» **EXERCISE TEXT**
I am somewhat bitter about and skeptical of our police because of a personal experience – I had a motorcycle stolen from my carport one night after I’d gone to bed. It was wrecked shortly afterwards by the joyriders. The county police looked up the registration, and since I was out of their jurisdiction, they got the city police to come by and attempt to arrest me for drunk driving. The city officer bluffed and bullied my wife at 5AM into getting into our house (no warrant) and into demanding to see me/wake me up. We had no obligation to do either. The officer then proceeded to try to play a game of 20 questions with me in an attempt to trick me into saying something incrimminating. The situation wasn’t “ironed out” until I demanded the officer leave my house, refused to talk to her anymore unless through my attorney, and threatened civil action for the harrassment at 5AM. After that, in my front yard, the officer was polite and actually stated why they were there – and, I’m a white guy and was living in a “good” neighborhood in an expensive house, I can’t imagine what it would be like on Hardy Dr.
Of course, it was quite easy to run the plates – it’s another thing to actually investigate and do something. As Sloan notes: it took a Hook article to get a dective moving on his case. My “detective” called me and said it was nice I got my “moped” back, and talked about the hot weather. That was it – an “easy” quick solve by running plates, even if it involves badgering a private citizen and trying to do an endrun around a lot of procedural civil liberties checks (SOP, IMHO), is about the level of effort they’re willing to make; doing more would require real time and effort – perhaps those are resources the upper management in the departments and political leadership aren’t willing to expend.
This is all anecdotal, of course – it would take access to the raw data to see if this is an accurate picture. If it weren’t accurate, though, or close to the truth, I think they’d be rolling out the data quite openly – they’d be happy to demonstrate their effectiveness.
It may also be the case that, even if this is an accurate picture of the police, that it’s a good as it gets anywhere under any circumstances – our city and county departments may be as good as any – that the real truth is that police can’t really do much more. We have Hollywood expectations sometimes – CSI, Law & Order, et al. – which are completely unrealistic. It is sad, though, for such a small, relatively well-off, progressive and peaceful place, that we still have, in just the past ten years, a KW Robinson, the two corrupt city officers, DNA dragnets and the rest of the Barney Fife garbage. What does that say about the quality of law enforcement, degree of corruption and lack of respect for civil liberties in larger communities?
Anyway, don’t hold your breath for real data, much less stuff demonstrating which neighborhoods report more crime and where the police engage in real enforcement.
You may be correct in that they’re not going to go out of their way to supply this kind of data. I’m curious if anyone knows whether this data is, by law, public? And if it is, isn’t the only real issue that there is no streamlined way of obtaining the info?

» **TO DO**
A. In the comment about police, where was the writer's motorcycle stolen from?
B. In the comment about police, why does the writer think the police would be releasing data openly if the anecdotal picture were not accurate?
The entries after the comment about police are separate material.

» **DATASET EXCERPTS**
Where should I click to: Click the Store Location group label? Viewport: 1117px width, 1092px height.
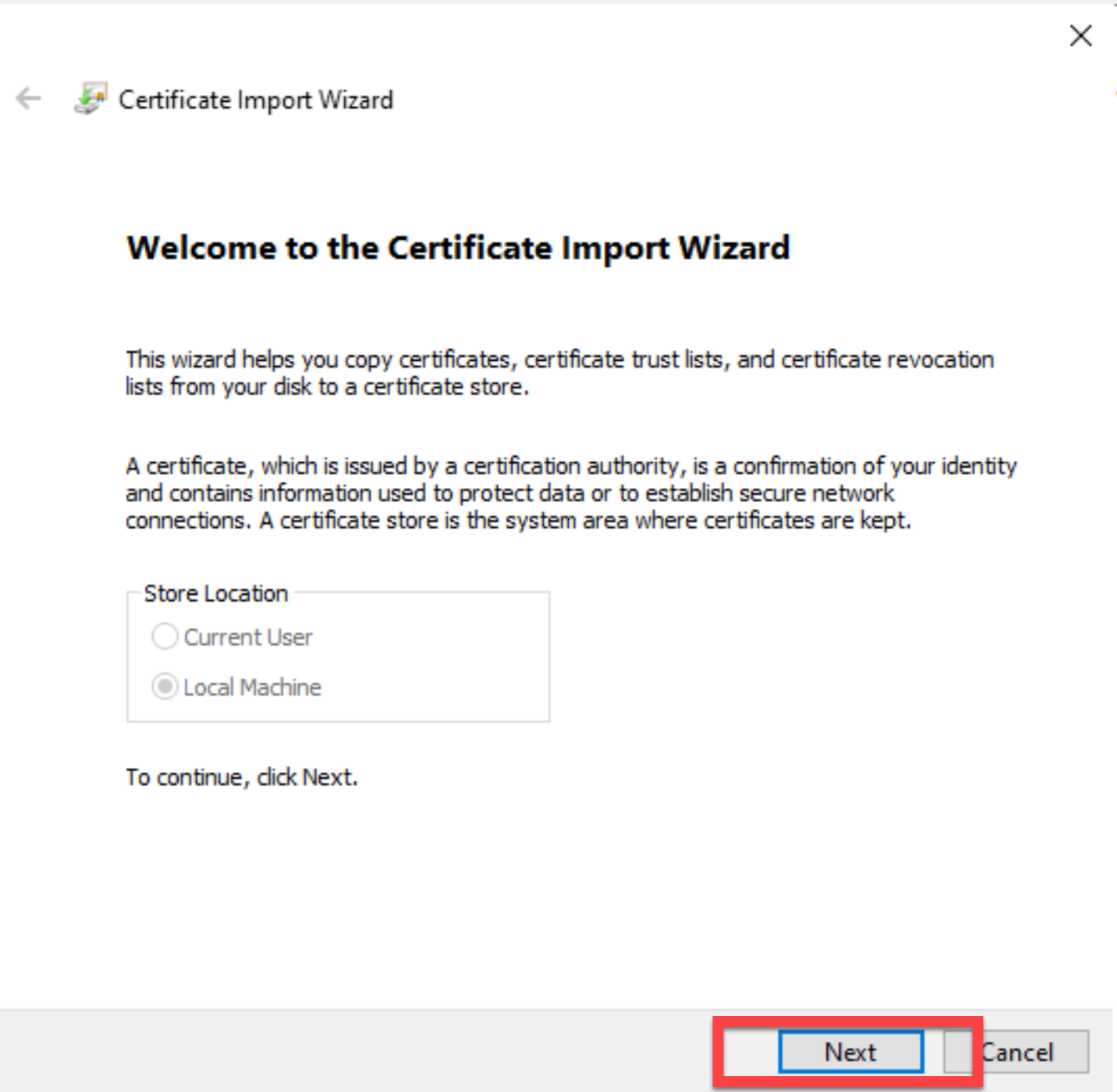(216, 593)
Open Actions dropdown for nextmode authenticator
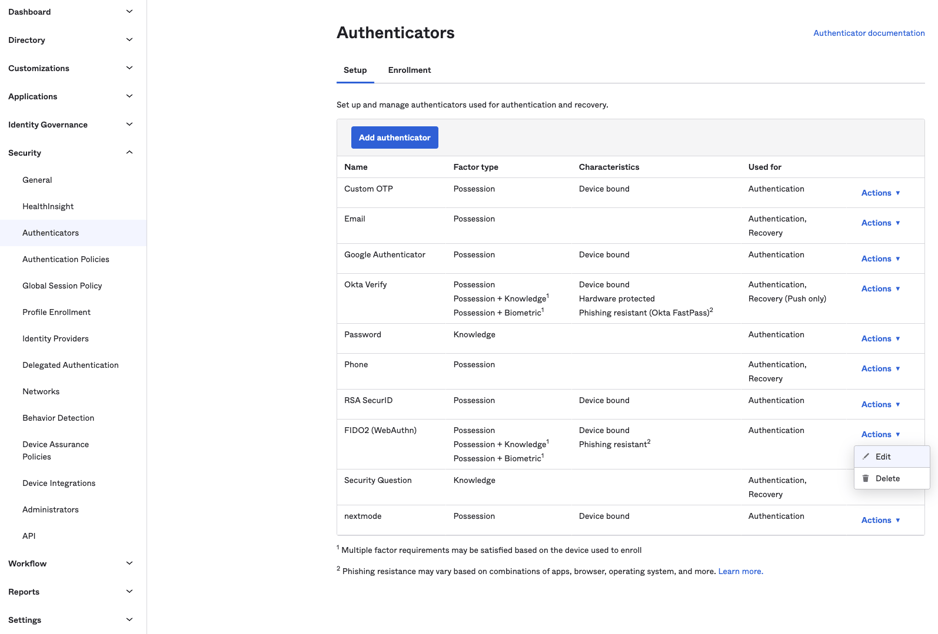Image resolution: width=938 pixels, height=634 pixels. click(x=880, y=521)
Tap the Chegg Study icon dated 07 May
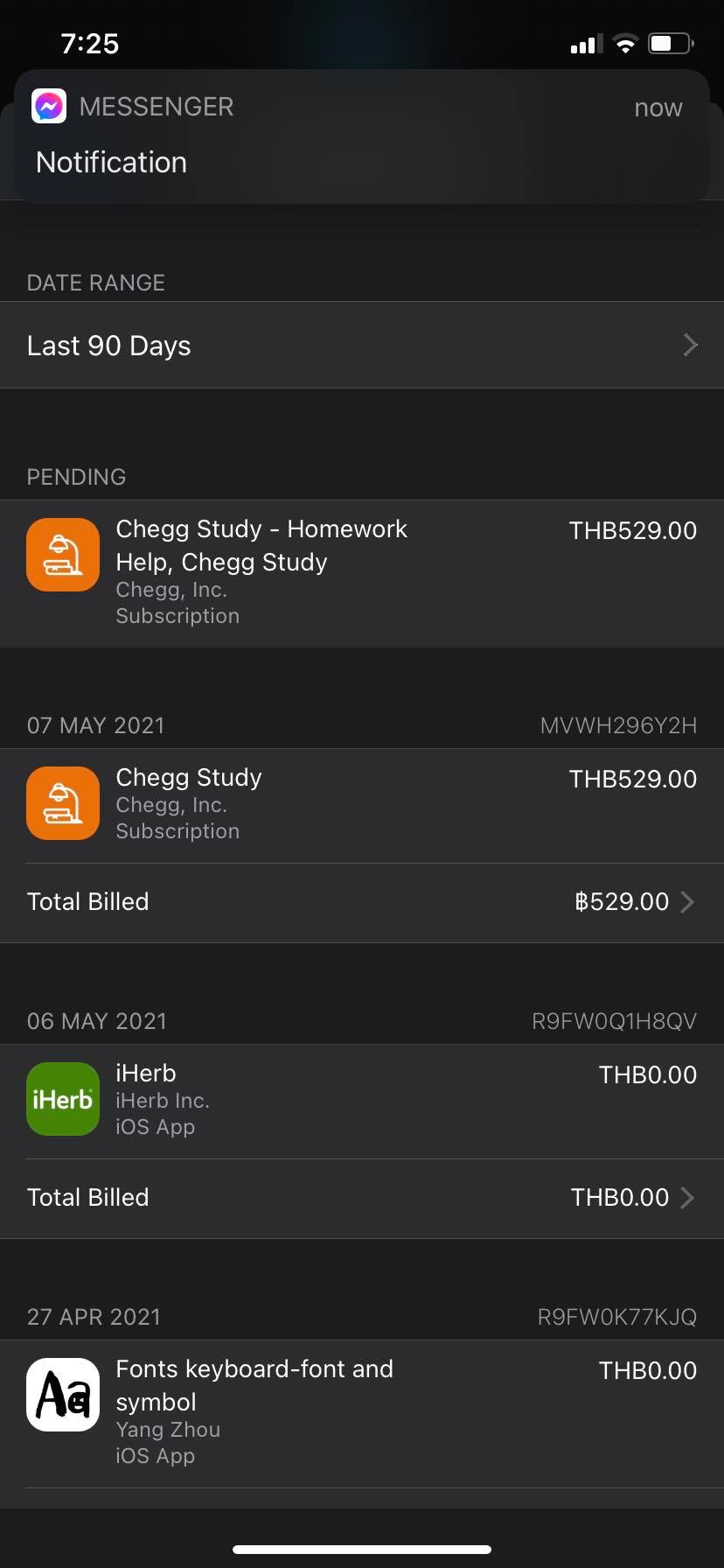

==

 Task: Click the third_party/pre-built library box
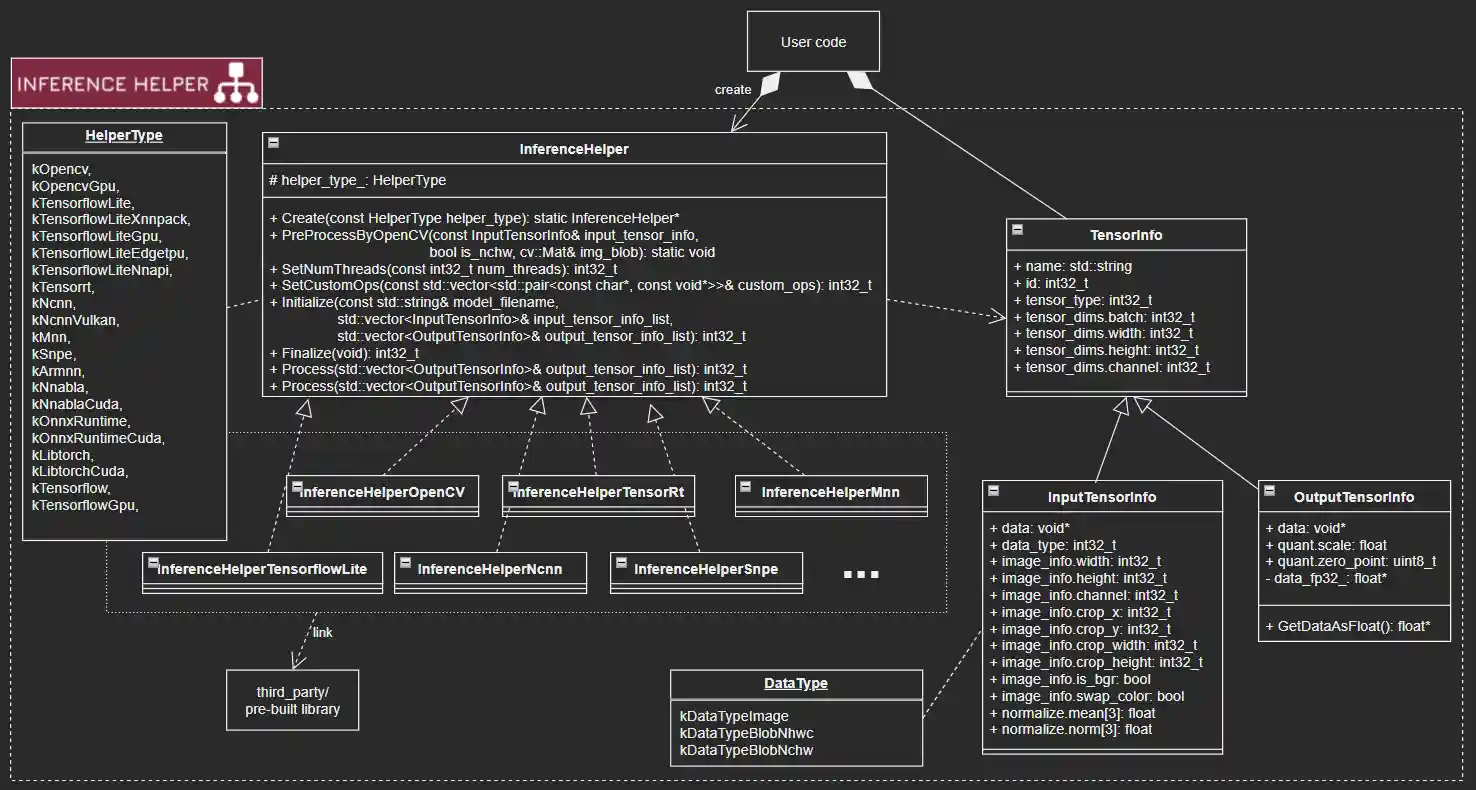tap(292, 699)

» **RESULTS OF THE TASKS**
A. It was stolen from the writer's carport one night after the writer had gone to bed.

B. The writer believes the police would be happy to demonstrate their effectiveness. If the data showed the picture was wrong, they would have a reason to publish it.